- _THE TASKS_:
A: In the VICIdial text-to-speech post, explain why a TTS entry does not produce audio by itself.
B: Repeat the VICIdial text-to-speech post word for word, starting with "What a TTS entry" and going on through "flow references it.".

- _SUPPLIED TEXT_:

§ §

What Text-to-Speech Is in VICIdial

What Text-to-Speech is in VICIdial

Text-to-Speech turns typed text into spoken audio in VICIdial, but it depends on Cepstral being installed and a system setting being enabled.

VICIfast Support·June 27, 2026·3 min read

Text-to-Speech, or TTS (text to speech), is the feature that takes typed text and turns it into spoken audio a caller can hear. Instead of recording every prompt yourself, you type the words and the system generates the audio file. It is handy when wording changes often or when you want a message to read live data aloud. This post explains what TTS actually is in VICIdial and what has to be in place before it works.

What a TTS entry is

A TTS entry is a named record that holds the text you want spoken and the settings for how it is spoken. You manage entries from the Text To Speech section of the admin. The list there shows each entry's TTS ID, name, active status, and the beginning of its prompt text, with a link to modify each one. A TTS entry on its own is just a definition; it produces audio when something in your call flow references it.

§ §

- _DATASET EXCERPT_:
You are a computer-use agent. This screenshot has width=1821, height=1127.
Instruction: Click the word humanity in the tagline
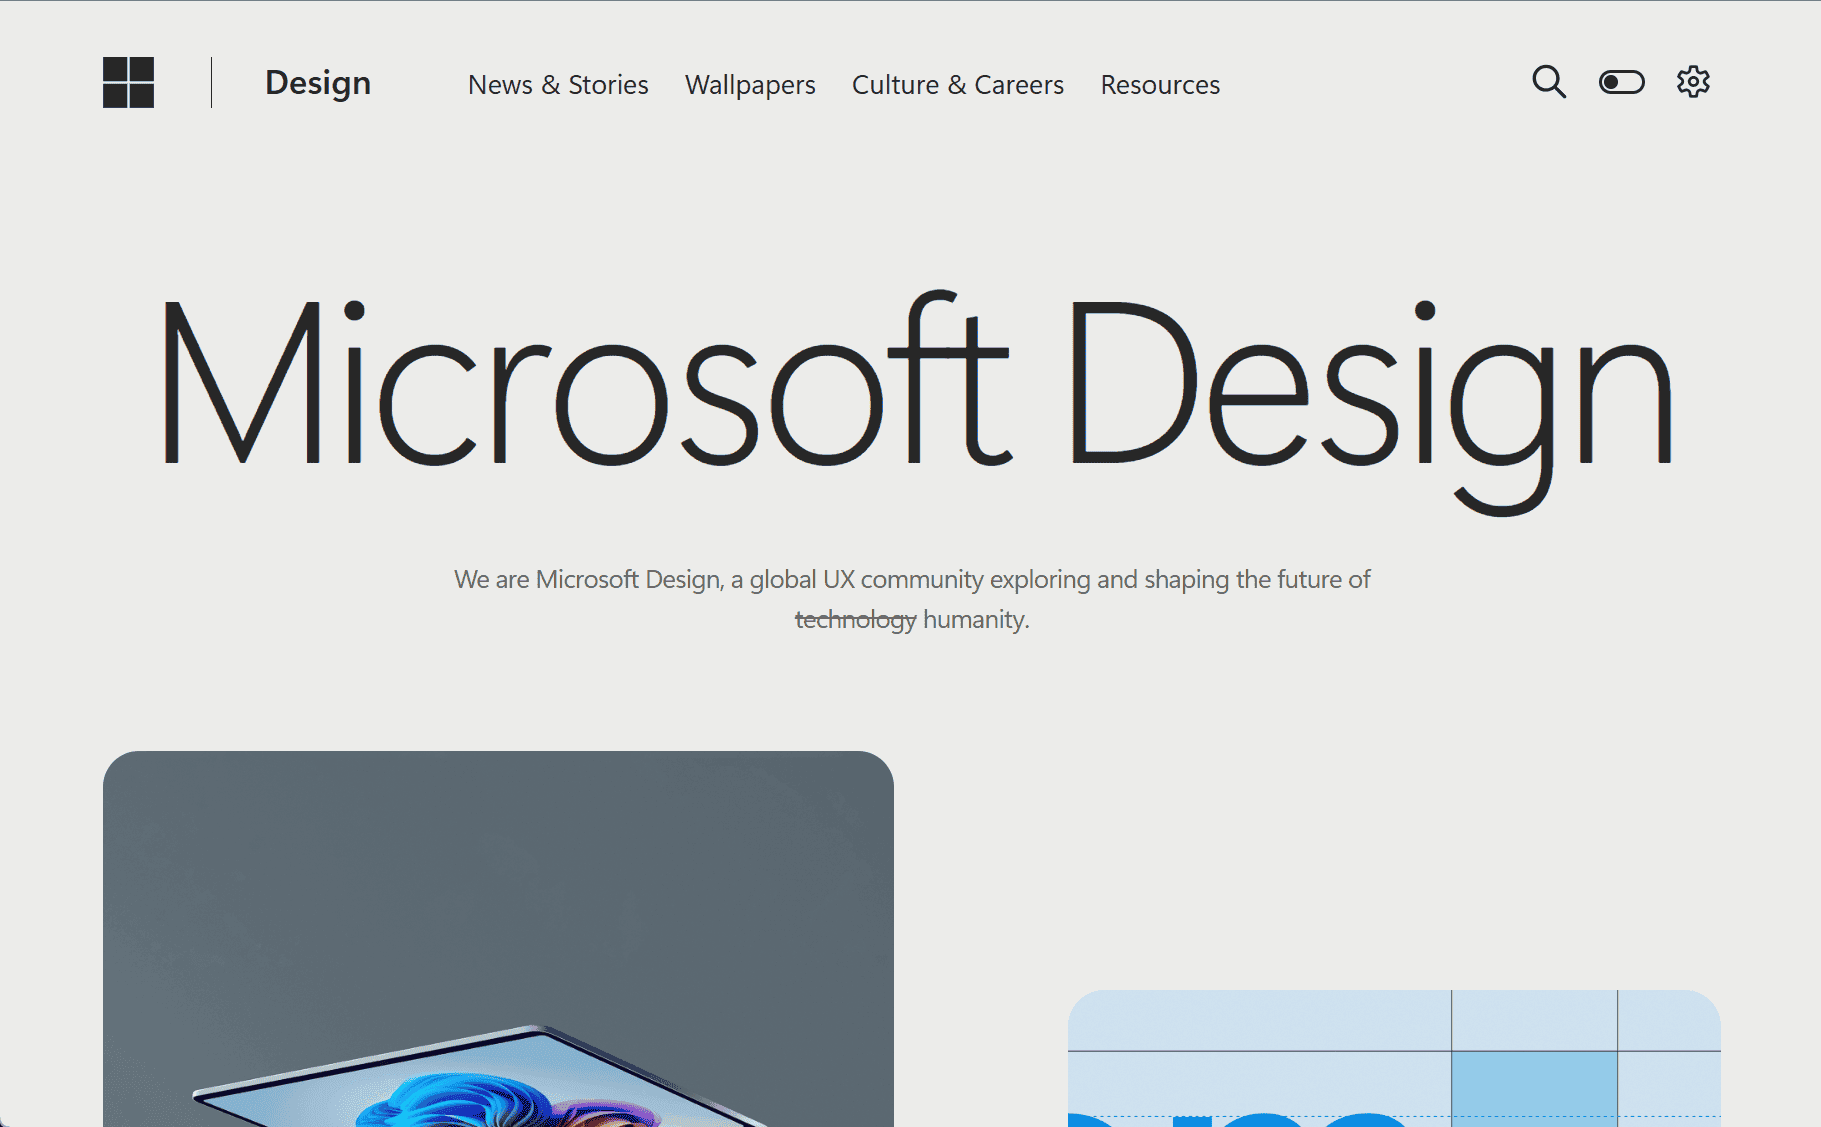(x=972, y=619)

§ §

- _RESULTS FOR THE EXERCISE_:
A: A TTS entry is only a definition: a named record holding the text to be spoken and the settings for how it is spoken. It produces audio only when something in the call flow references it.

B:
What a TTS entry is

A TTS entry is a named record that holds the text you want spoken and the settings for how it is spoken. You manage entries from the Text To Speech section of the admin. The list there shows each entry's TTS ID, name, active status, and the beginning of its prompt text, with a link to modify each one. A TTS entry on its own is just a definition; it produces audio when something in your call flow references it.